TennCare Behavioral Health for Therapists
By George Ruan • July 6, 2026
Last updated: July 6, 2026.
TennCare behavioral health for therapists is primarily an MCO routing problem. The practice has to know which plan the member is assigned to, whether the clinician and group are in network, and which authorization and claim rules apply to the service.
Tennessee Health Link may appear in behavioral health discussions, but therapy practices should still verify the member’s assigned MCO and the specific service workflow before billing.
Short version: Behavioral health billing should start with eligibility, MCO assignment, network status, service level, authorization requirements, and the correct claim route.
Sections
What to Verify for Behavioral Health
Assigned MCO or TennCare Select lane.
Rendering clinician and group network status.
Service code, diagnosis, provider type, and supervision rules where applicable.
Prior authorization or utilization-management requirements.
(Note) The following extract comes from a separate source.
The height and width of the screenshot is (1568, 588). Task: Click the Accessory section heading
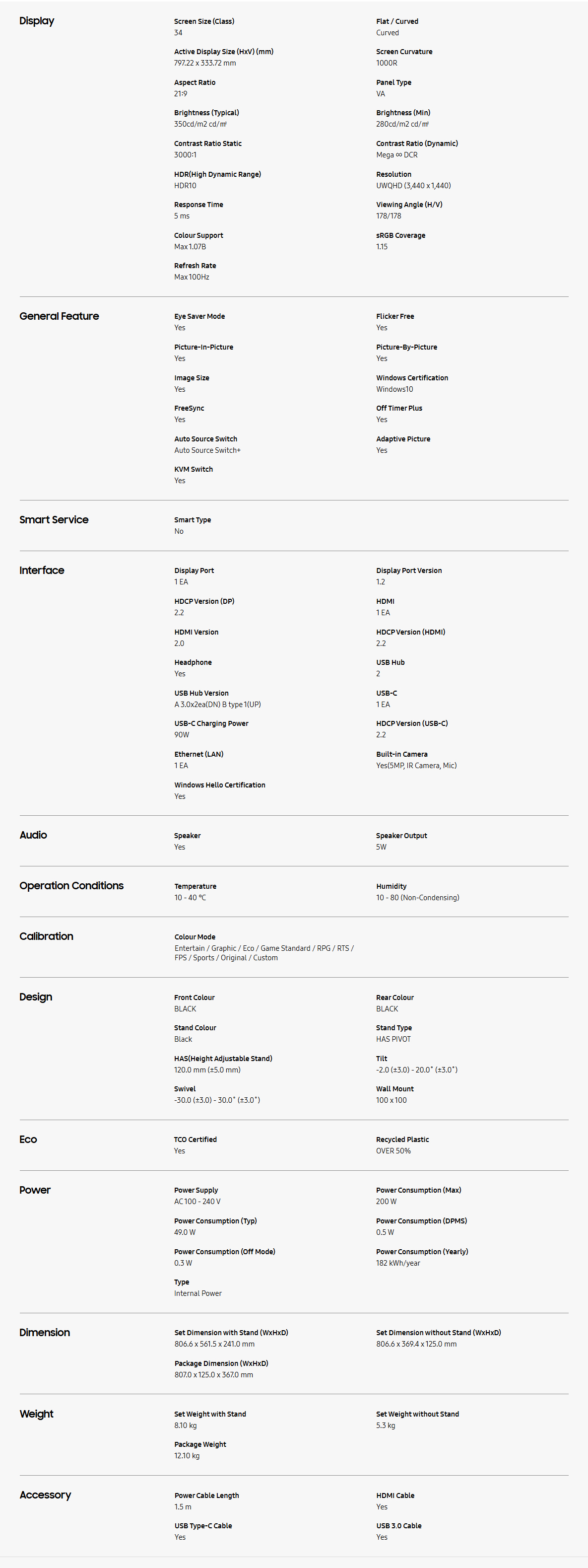coord(45,1495)
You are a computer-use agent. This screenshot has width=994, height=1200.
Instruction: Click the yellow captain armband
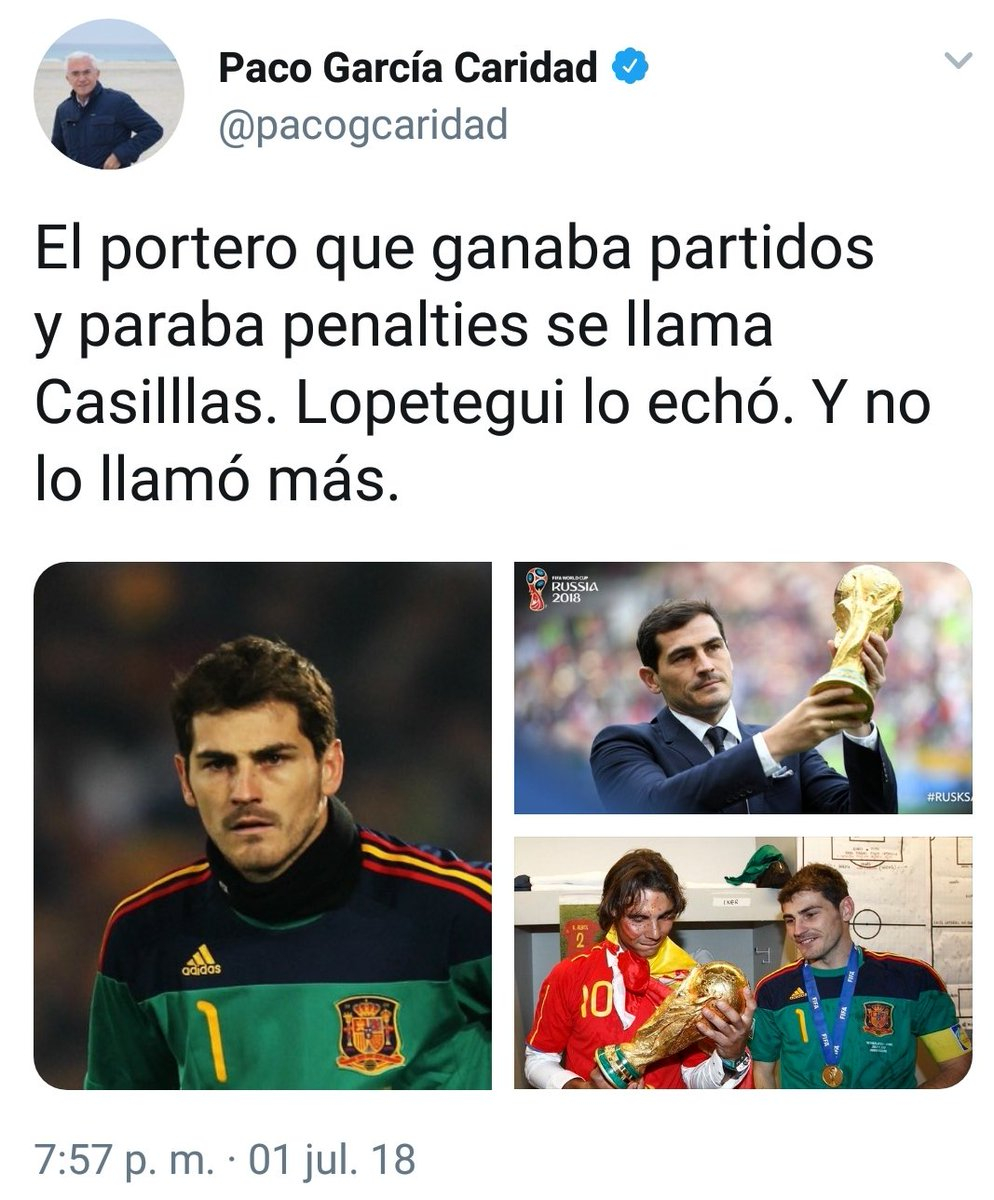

Telehealth rules if the visit is remote.
Claim portal, clearinghouse, and denial follow-up path.
Health Link Context
Tennessee Health Link is a care-coordination model for members with significant behavioral health needs. It is useful context, but it should not be treated as a billing shortcut. Verify the member’s plan, service, and provider participation before relying on any routing assumption.
Why Network Routing Matters
Behavioral health services can be operationally sensitive: authorizations, plan portals, provider directories, and clinical documentation can all affect payment. Keep those checks tied to the member’s actual assigned plan.
Where Bomi Fits
Bomi helps therapy practices keep the moving pieces aligned: TennCare provider registration, Data Spring/CAQH maintenance, Medicaid IDs, group rosters, MCO applications, portal access, eligibility checks, claim routing, denials, revalidation reminders, and revenue operations. The goal is not just approval; it is billable, verified access for the members you actually see.
Operational note: This is general billing and credentialing education for therapy practices, not legal, compliance, or payer-specific billing advice. Confirm current TennCare, Data Spring/CAQH, MCO, provider-manual, authorization, telehealth, and contract requirements before submitting enrollment, claims, or portal requests.